The concept we came up with was a one-page document for each curriculum area that provided staff with an overview of typical development in that area. These ‘Maps’ were created with the intention that a child could be assessed quickly in different ‘Strands’ that featured on the document. The thinking was that every child’s route through the map would be unique, and that there was no expectation for typical ‘linear’ progress. This child-centred approach was deliberately established to move away from the standard ‘box ticking’ methods that had become commonplace for children with additional needs, and that often led to teachers planning activities for a child purely with the intention of ticking the next statement off a list.
Implementing a new assessment system alone, isn’t going to fix or ‘patch-up’ underlying issues when it comes to provision for SEND. It is important that the tool is used to support an effective Assess, Plan, Do, Review model, and that systems are in place that are understood and consistently applied across the nursery or school. The shift from a data analysis model at Ofsted means that the focus is much more significant on the actual quality of provision.
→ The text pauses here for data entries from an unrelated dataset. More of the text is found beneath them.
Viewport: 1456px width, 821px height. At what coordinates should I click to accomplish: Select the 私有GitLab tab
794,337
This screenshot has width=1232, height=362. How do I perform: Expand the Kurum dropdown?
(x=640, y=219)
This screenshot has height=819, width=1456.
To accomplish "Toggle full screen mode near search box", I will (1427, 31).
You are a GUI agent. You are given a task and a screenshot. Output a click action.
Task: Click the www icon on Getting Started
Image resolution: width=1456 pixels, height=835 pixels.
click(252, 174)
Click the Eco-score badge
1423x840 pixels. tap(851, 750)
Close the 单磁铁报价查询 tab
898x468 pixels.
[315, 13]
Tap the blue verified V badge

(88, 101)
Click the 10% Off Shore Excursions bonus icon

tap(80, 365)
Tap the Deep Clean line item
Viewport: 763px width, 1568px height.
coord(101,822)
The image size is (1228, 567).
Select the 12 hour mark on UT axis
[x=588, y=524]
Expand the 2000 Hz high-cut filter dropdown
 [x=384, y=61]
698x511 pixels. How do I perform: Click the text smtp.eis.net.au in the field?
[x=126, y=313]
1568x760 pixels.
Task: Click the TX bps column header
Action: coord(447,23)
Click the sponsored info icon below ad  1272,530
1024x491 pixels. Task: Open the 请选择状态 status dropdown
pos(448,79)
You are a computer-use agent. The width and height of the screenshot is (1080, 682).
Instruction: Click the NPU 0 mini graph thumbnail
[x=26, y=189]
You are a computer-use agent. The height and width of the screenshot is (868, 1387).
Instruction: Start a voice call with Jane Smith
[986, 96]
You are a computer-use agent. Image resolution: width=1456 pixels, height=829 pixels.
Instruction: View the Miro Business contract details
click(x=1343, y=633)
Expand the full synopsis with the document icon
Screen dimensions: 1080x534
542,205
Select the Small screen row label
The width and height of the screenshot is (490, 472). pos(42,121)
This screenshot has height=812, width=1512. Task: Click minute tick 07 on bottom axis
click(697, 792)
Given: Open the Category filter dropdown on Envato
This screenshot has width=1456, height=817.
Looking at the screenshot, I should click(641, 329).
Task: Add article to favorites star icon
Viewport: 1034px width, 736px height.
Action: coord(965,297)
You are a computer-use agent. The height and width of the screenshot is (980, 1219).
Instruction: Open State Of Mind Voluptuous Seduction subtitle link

Although they will not want to necessarily see progress data, they will want to know what systems are in place to monitor the progress of your children, and that these systems are effective. This helps hugely when it comes to moving to a more child centred approach for your SEND cohort. As senior leaders, communication with teaching staff has also become much more important when it comes to progress. It is essential that leaders know how well children are progressing, and what input is being provided for those that are struggling. Whereas previously a leadership team could monitor the data, this is no longer necessarily the case. In order to plug this gap, we introduced termly catch up meetings with teachers to specifically focus on progress, and to find out how staff teams were providing additional support for those who needed it.
We implemented our new systems fully in September 2018, completely abandoning the data approach to pupil progress that we had previously used. We were visited by OFSTED in June 2019, and maintained our ‘Outstanding’ rating. Ofsted had the following to say about the new systems:
Since the last inspection, a very clear system is in place to collect information about, monitor and make best use of pupils’ progress to support their next steps of learning. Both the curriculum and assessment models which the school use are interlinked and provide a strong framework for capturing pupils’ progress. Parental engagement with these systems is also very strong, which further enhances the evidence base and next steps for pupils’ progress linking both school and home cohesively.